Lusk collapsed and went into cardiac arrest, according to Stan Clark, Bradley County Emergency Medical Service paramedic and spokesman.
Kevin Farris of the YMCA and Jill Crisp of SkyRidge Physical Therapy “sprang into action and began life-saving efforts.”
And there was a doctor in the house.
“Dr. Jerry DeVane heard on the intercom a call for help,” Clark said.
A small awards ceremony was held at the Cleveland YMCA Thursday afternoon to recognize DeVane, Crisp and Farris.
DeVane is no stranger to the world of emergency situations, working with BCEMS and other emergency service agencies at urgent-care scenes to save many lives throughout the years.
“He heard the call for help over the intercom and went to assist. There was an AED on site that was quickly attached to Mr. Lusk. He was ‘shocked’ one time before EMS arrived and had regained a heartbeat,” explained Clark.
Paramedics and emergency medical technicians arrived on the scene and took over.
Clark said Lusk was flown to Erlanger Medical Center for treatment and has since made a full recovery.
“The Community Hero Award Program was started by Bradley County EMS to recognize citizens when they take the time to ‘get involved’ and as a result of doing so (they save) someone’s life. It’s important for people to be recognized and thanked for their heroic actions. Getting involved can save lives,” Clark emphasized.

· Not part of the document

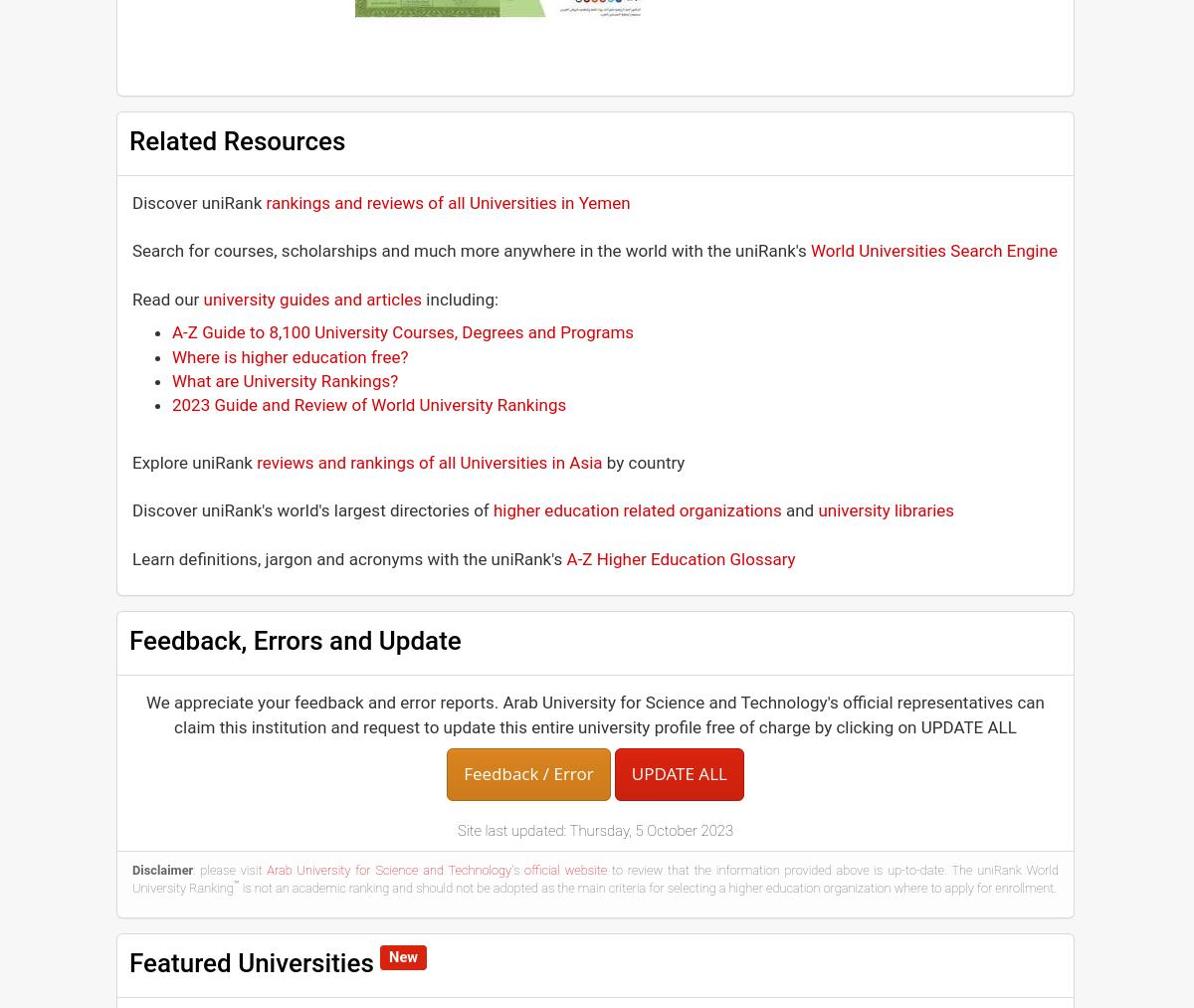 This screenshot has height=1008, width=1194. I want to click on 'Where is higher education free?', so click(171, 355).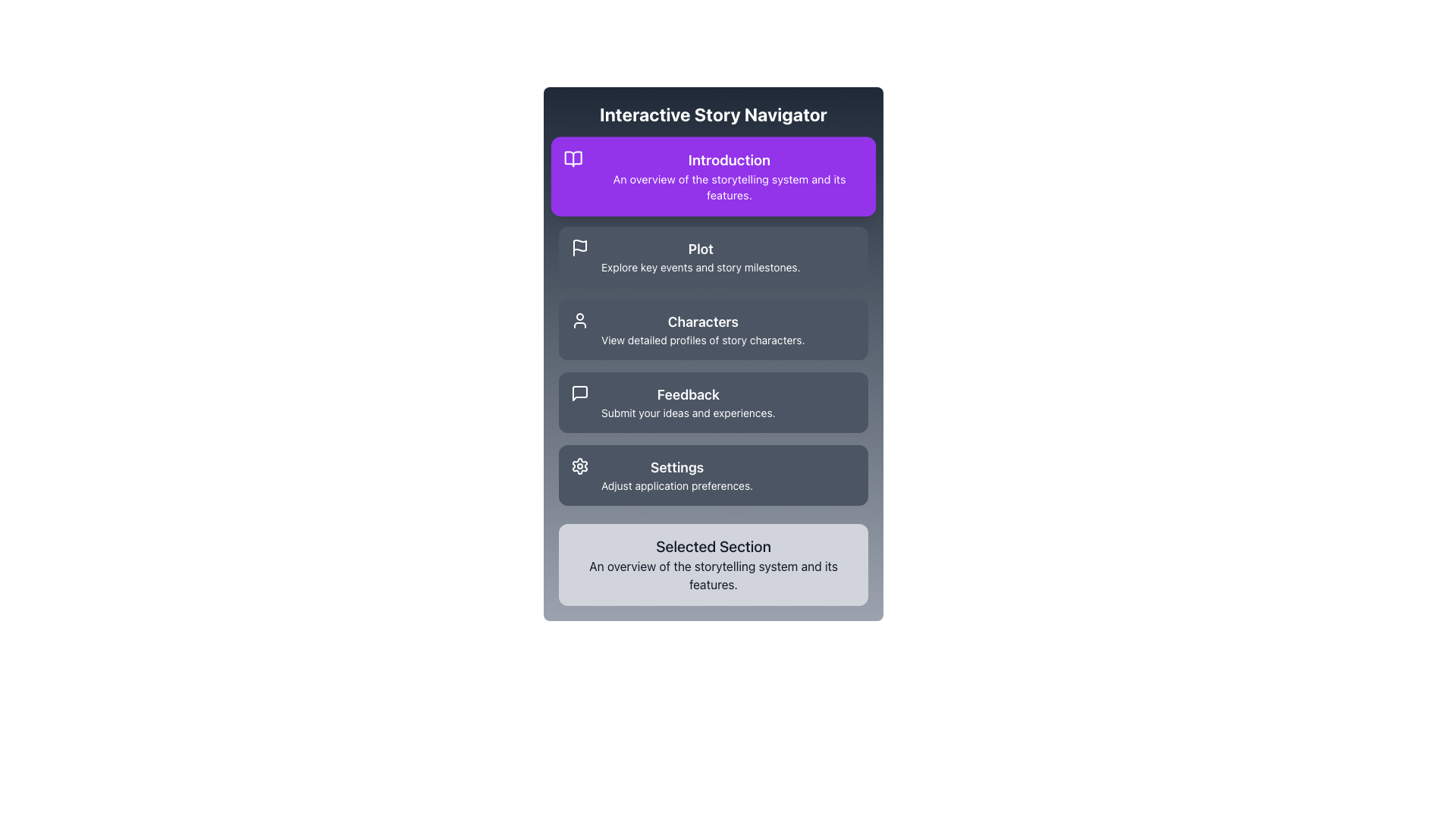  I want to click on the 'Feedback' text label within the third navigation item of the 'Interactive Story Navigator' menu, which provides supplementary information for user interaction, so click(687, 402).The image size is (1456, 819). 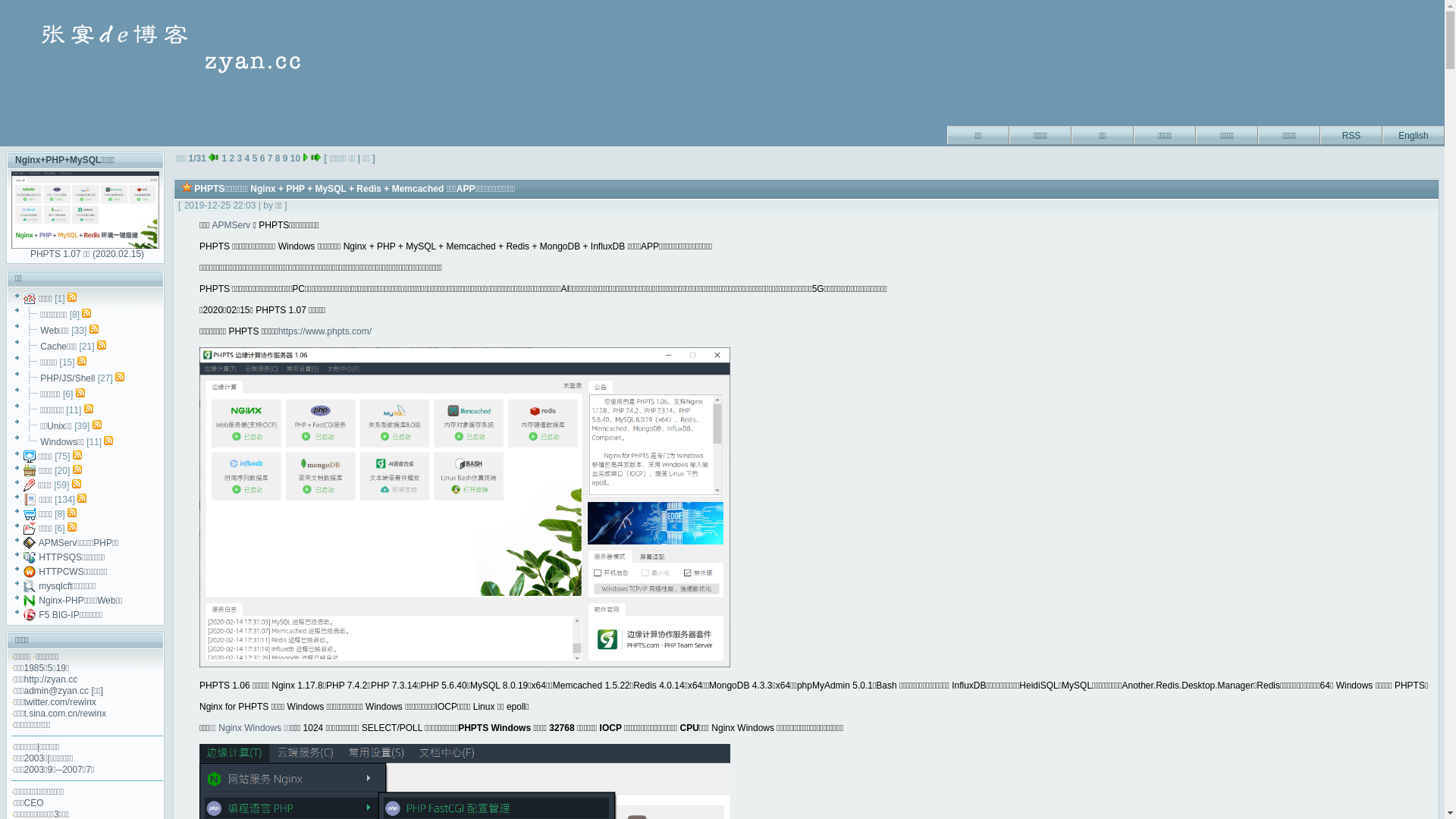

“A key issue that we really want to get out to the public is the importance of CPR and early defibrillation. There are more and more AEDs accessible to the public, and they do save lives.”
Some of the larger churches, malls, fire trucks, ambulances and other places have AEDs in place for emergency use.
According to Clark, Lusk was grateful to the people who “stepped up” to give him a second chance in life.